True, Liefie. I did appreciate my BS and MO allowing me to make surgical/treatment decisions after laying out my options. I did my research and made my decisions which gave me a sense of control. I chose to do everything I could to be well and obliterate bc. I don't feel I wallowed but sometimes it was hard to tell when I was so tired from said treatments! Now I'm tired again but in a much better place!

sbelizabeth

Yes, it has been quite an inspiring day, surrounded by the wisdom of women who have been to the fire and back, ashes in their hair and scortched hands, but still strong, brave, and beautiful!  Whew!

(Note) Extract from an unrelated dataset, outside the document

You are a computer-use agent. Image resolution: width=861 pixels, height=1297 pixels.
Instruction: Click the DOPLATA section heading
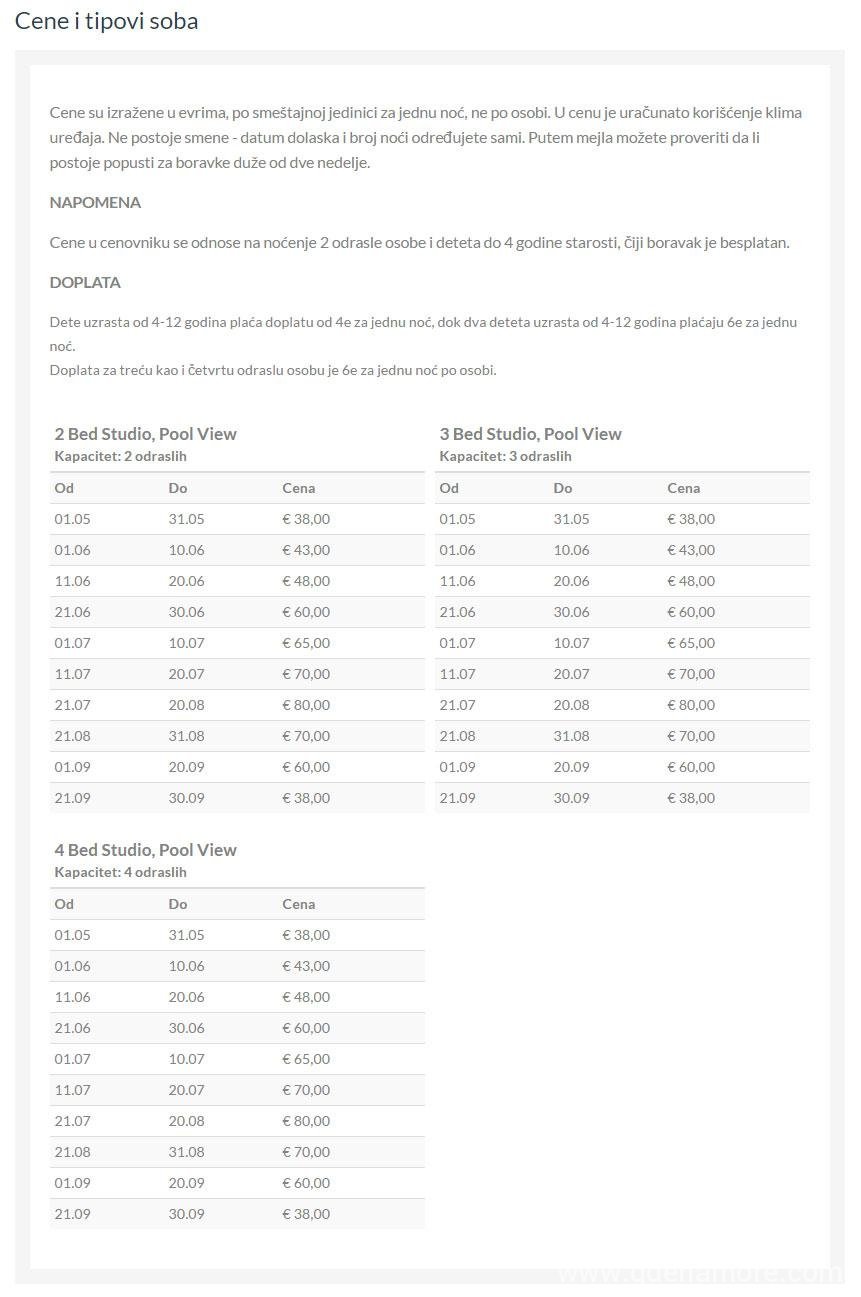point(85,282)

Nihahi, this is an annual breast cancer symposium arranged by a large hospital here.  It's held at the Ronald Reagan Library and is widely advertised.  The audience consists of medical professionals and community members, men and women who are cancer survivors, currently in treatment, or never had it touch their lives.  It's very mixed.  Last year's "celebrity speaker" was Joni Eareckson Tada, a well-known speaker who is a quadriplegic and had BC a year before I was diagnosed.  Now THERE was a story!

But we all have a story, don't we?  When I was diagnosed two years ago, I was pretty sure I'd never live to see any grandchildren, and here I am, rocking Aubrey in her great-great grandmother's rocking chair.  Like Nihahi so eloquently wrote, every moment is precious--whether I live another five minutes or fifty years.  

Jeannie57

I have read a couple of Joni E-T's books. She is amazing! But you are, too, Katy, and I know you will have a great impact on the audience with your words, with your beautiful self. Of course we will all be crowding the podium with you, holding onto each other. That's what we do---support, encourage, share stories, laugh, cheer on, sometimes cry. Thanks for having the courage to represent!

Moviemaniac

Dear ladies.......just want to say "Amen" to all that's been said here.....Nihahi, your post was particularly poignant.....I went alone to my DX meeting with BS.....part of me was in denial, I guess. I drove home, numb and in shock. It was my husband's birthday, and we were meeting at the house to go for lunch. I walked in with a smile on my face, because I didn't want to spoil his birthday......his first question was about my appointment. I looked at him, and said "I have cancer". He wrapped me in his arms, and we cried together.....my life changed forever that day.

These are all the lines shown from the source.